■ **Text segment**:
++++++
Do extractions influence the airway? A new study.
Despite the current lack of evidence, orthodontists are still promoting non-extraction treatment as part of “airway friendly orthodontics”. The authors of this new paper looked at the relationship between extraction treatment and airway changes.
Over the past ten years, there has been increasing interest in the relationship between orthodontics and disordered breathing. I have posted a lot about this before. We have also included an excellent summary of the AAO meeting on airway and orthodontics. In general, there is an absence of evidence to suggest that there is a relationship between orthodontics causing or treating breathing disorders.
A team from San Francisco did this new study. The Angle Orthodontist published their paper.
In their literature review, they mentioned that there is a belief that orthodontic extractions may result in a collapse of the airway. However, there is little evidence for this claim. So they did this study.
What did they ask?
They did the study to answer the following question;
“Is there a relationship between the extraction of premolars and changes in the airway dimensions in a sample of non-growing patients”?
++++++
■ **What this exercise asks**:
a) Using the extraction and airway post, answer these:
(i) Which journal published the new paper?
(ii) Where was the team that did the study from?
(iii) Over what span of time has interest in orthodontics and disordered breathing grown?
b) Give every proper name (of a place, group, or publication) that appears in the extraction and airway post.
c) Extend the extraction and airway post past its last sentence.
The lines that come next have nothing to do with the extraction and airway post.

■ **Given material**:
++++++
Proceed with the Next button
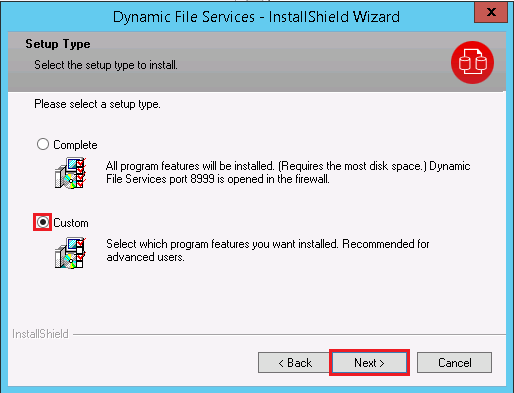[x=369, y=363]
++++++
■ **Results**:
a)
(i) The Angle Orthodontist
(ii) San Francisco
(iii) The past ten years

b) AAO, San Francisco, The Angle Orthodontist

c)
What did they do?
They did a retrospective study.
In the first stage of the study, they searched the records of the patients who had been treated in their orthodontic department from January 2007 to June 2018. They used the following inclusion criteria to identify the patients in the study:
- The patients had to be at least 18 years old.
- They had pre and post-treatment CBCT images.
- At least two premolars were extracted as part of their treatment (extraction group)
- No extractions were done (non-extraction group).
At the end of this process, they had identified 42 patients in the extraction and the non-extraction groups. Within the extraction group, 6 patients had only had upper premolars extracted.
They analysed the CBCT scans by dividing the airway into three areas. These were the nasopharynx, retropalatal region of the oropharynx and the retroglossal region. They then calculated the airway volume for each part (mm3) and the most constricted area (MCA) of the airway in mm2. They also calculated a large number of other measurements.
Two judges made all the airway measurements. Finally, they did a large number of statistical tests across the variables. The extensive amount of data was presented in several complex tables.
What did they find?
I am sorry to be so honest here. But I do not know what they found. This is because the data presentation and statistical analysis were so complicated that I could not decipher it. I simply could not understand the statistical analysis and its description. However, I have extracted the data on MCA, as this was the most relevant information that I could find. I have put this in this table.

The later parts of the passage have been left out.